**RECORD SET**
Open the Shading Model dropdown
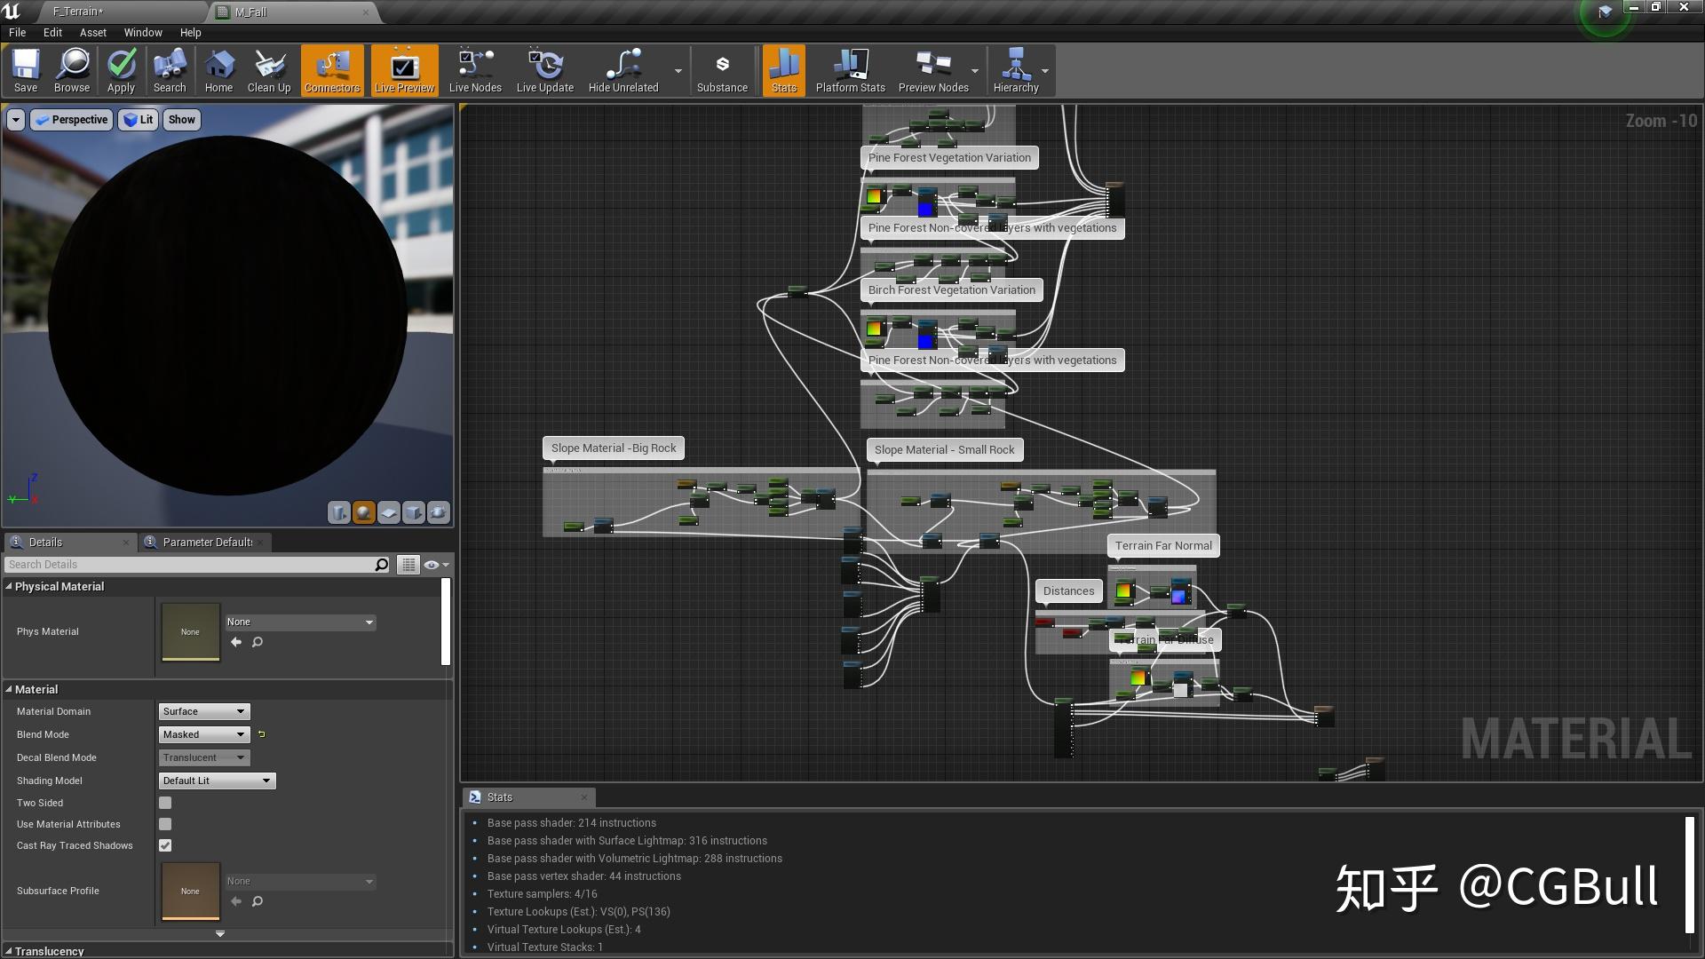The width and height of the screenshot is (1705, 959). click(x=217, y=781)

* * *

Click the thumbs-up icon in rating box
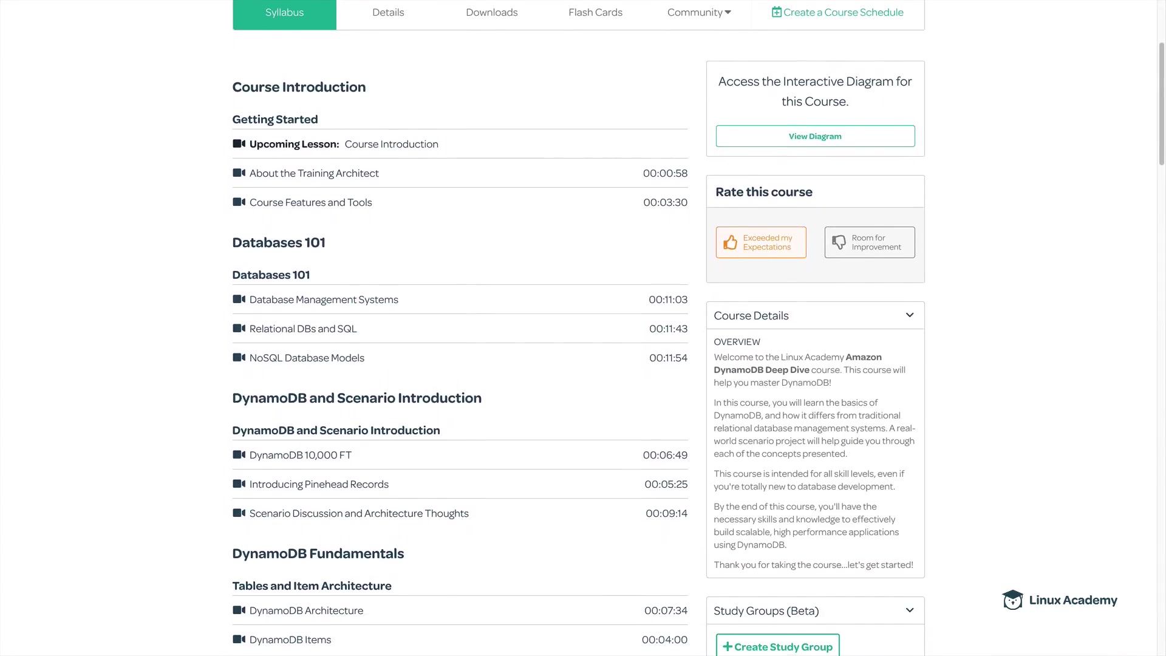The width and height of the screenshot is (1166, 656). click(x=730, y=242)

...

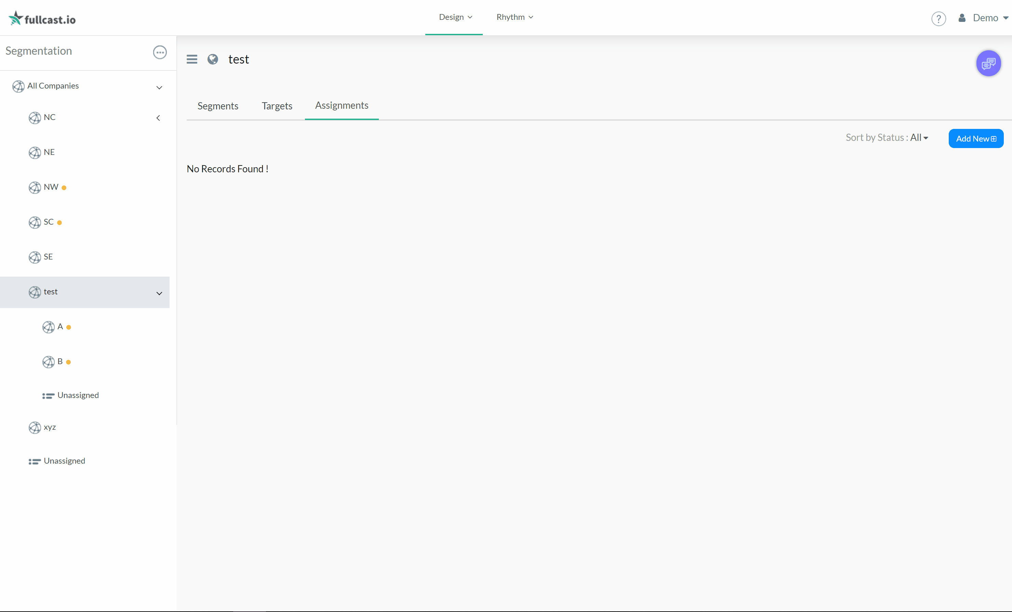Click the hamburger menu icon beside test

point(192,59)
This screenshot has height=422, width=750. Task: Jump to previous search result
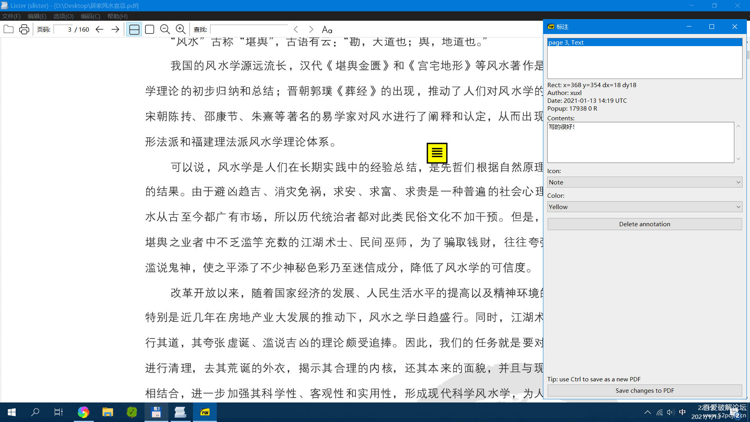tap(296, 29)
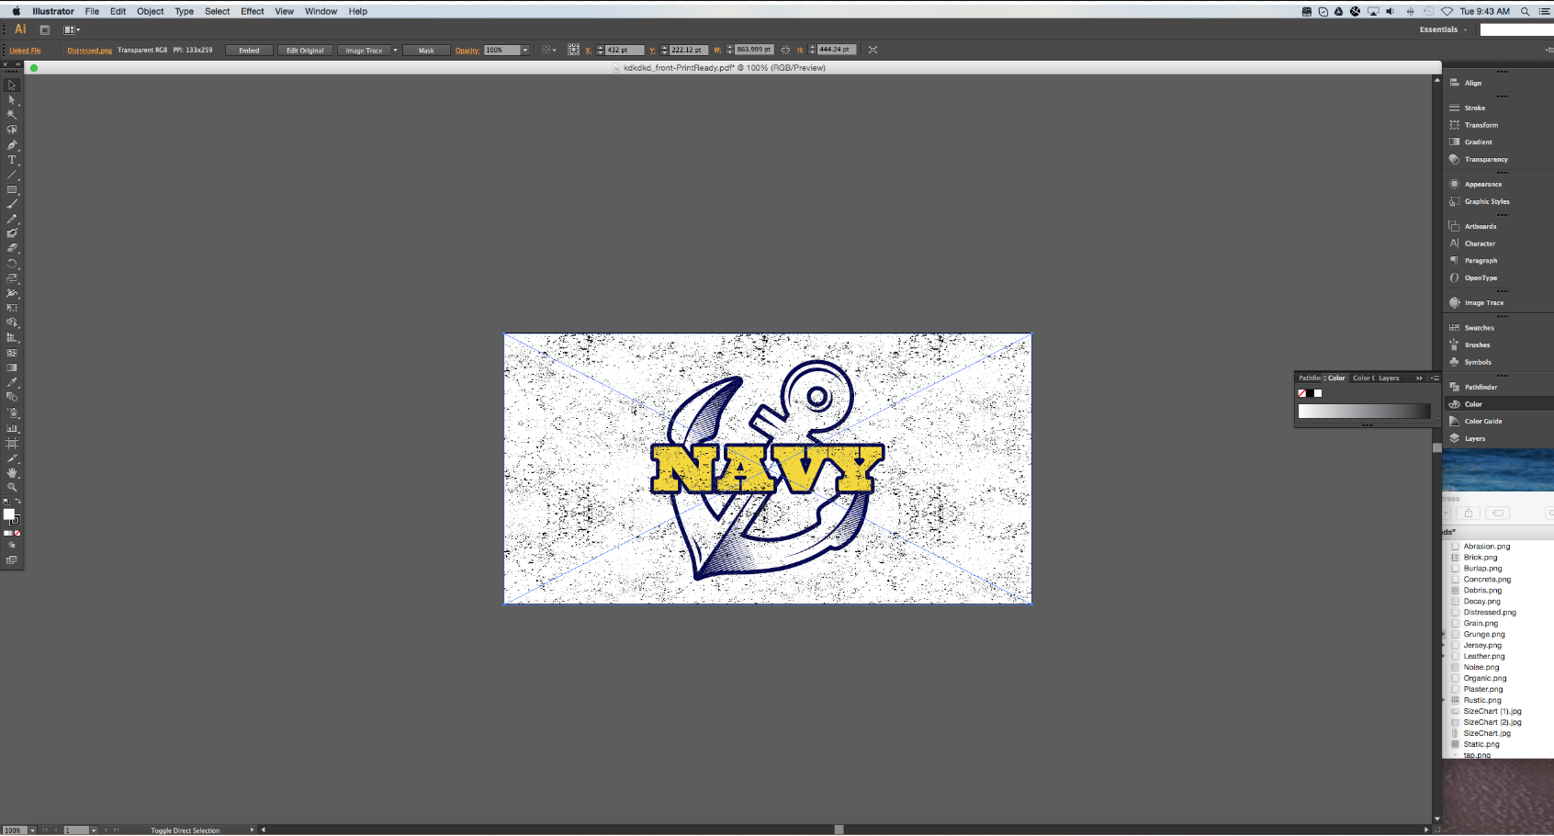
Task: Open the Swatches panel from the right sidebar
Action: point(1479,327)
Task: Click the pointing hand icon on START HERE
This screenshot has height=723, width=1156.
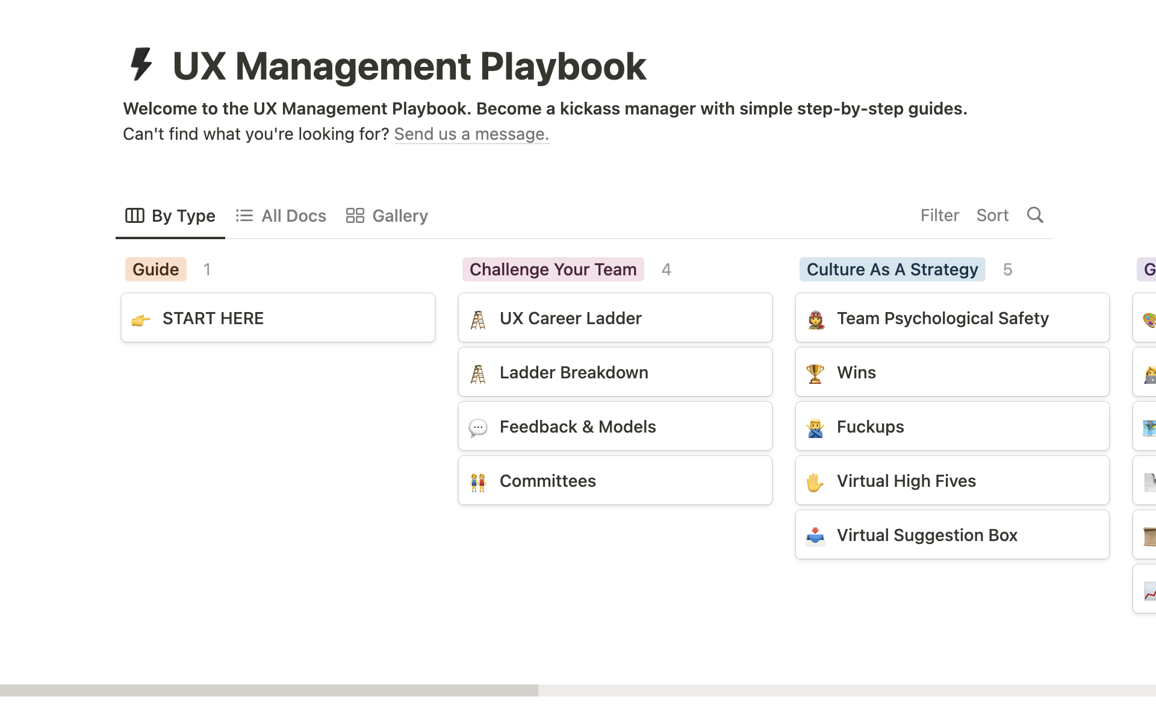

**PROBLEM TO WORK ON**
Repeat exactly, and only, the entries from the line with "This screenshot has height=422, width=750." through the line with "This screenshot has height=723, width=1156.". Pictures are skipped.

**ANSWER FOR THE TASK**
This screenshot has height=422, width=750. Task: Jump to previous search result
tap(296, 29)
Task: Open the Swatches panel from the right sidebar
Action: point(1479,327)
Task: Click the pointing hand icon on START HERE
This screenshot has height=723, width=1156.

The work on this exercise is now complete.